Nokia debuts radio technology unifier for private 4, 5G networks

Nokia debuts radio technology unifier for private 4, 5G networks

Nokia launched MX Boost, a solution that merges various radio technologies for improved network performance in challenging environments and on the edge for Industry 4.0 uses.

The company describes MX Boost as an edge solution on the IP layer that applies algorithms and real-time link testing to select the strongest radio link and deliver the combined radio stream to boost throughput. It aggregates a diverse range of radio technologies and spectrums, such as Wi-Fi, 4.9G/LTE, and 5G, to meet the demand for modern and legacy assets. Its routing applications run on connected devices and with the Nokia MX Industrial Edge (MXIE) on-premises solution.

Clients of MX Boost can choose how they combine connectivity paths, with one example being using two radio technologies simultaneously, such as two 4.9G/LTE bands, for very deterministic use cases requiring very stable low latency to improve latency.

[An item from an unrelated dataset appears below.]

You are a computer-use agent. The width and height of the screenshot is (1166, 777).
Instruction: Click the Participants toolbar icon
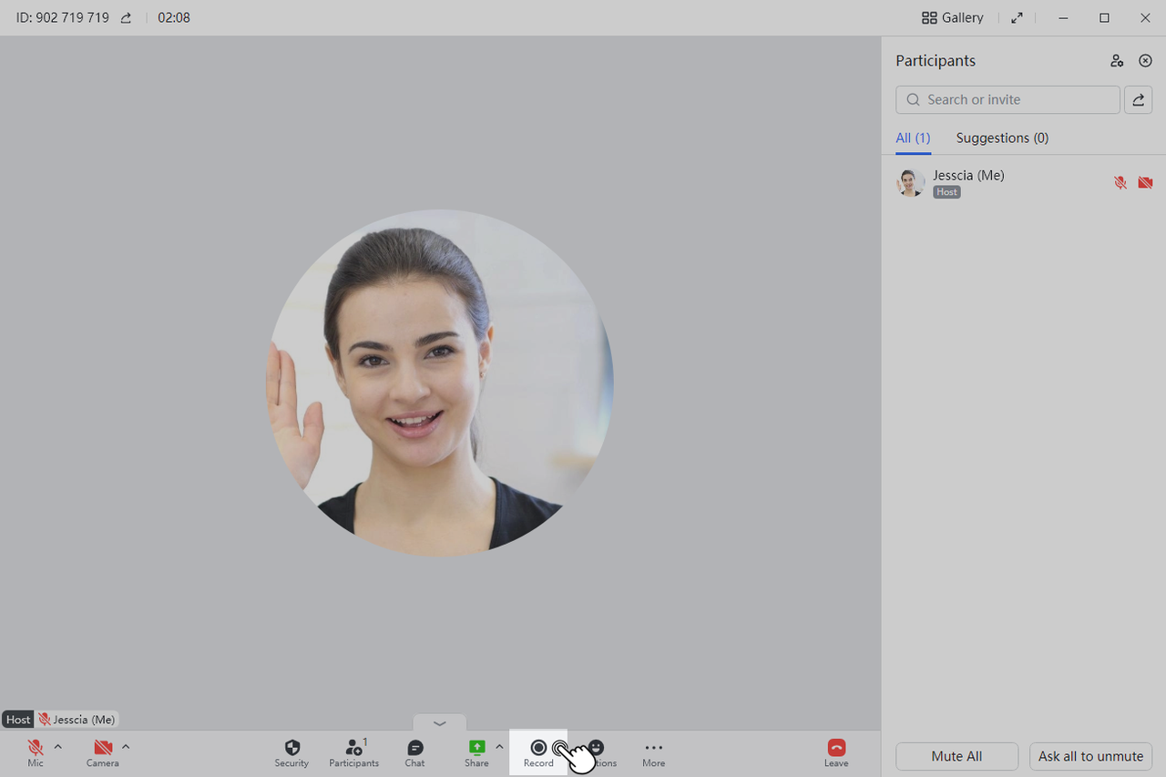354,752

Nokia says MX Boost is designed to meet Industry 4.0 needs and use the combined radio stream to boost throughput in determinism or challenging radio conditions like ports, factories, and mines.

Analysis

Leo Gergs, Senior Analyst, ABI Research, in a prepared statement, says “While the appetite for enterprise connectivity — and private networks — is growing steadily, potential implementers are often overwhelmed by having to choose from an array of different technologies.  The key to fostering enterprise connectivity, therefore, is to offer an easily deployable solution that takes away this complex decision and lets enterprises focus on what they can do best. Nokia MX Boost presents the industry with the first instantiation of a simple technology that breaks the boundaries between Wi-Fi and 4G/LTE & 5G technologies. It means enterprises no longer need to worry about having to choose the right technology for their use cases, thanks to the ability of MX Boost to combine different connectivity technologies – including legacy Wi-Fi – into a single wireless connectivity system.”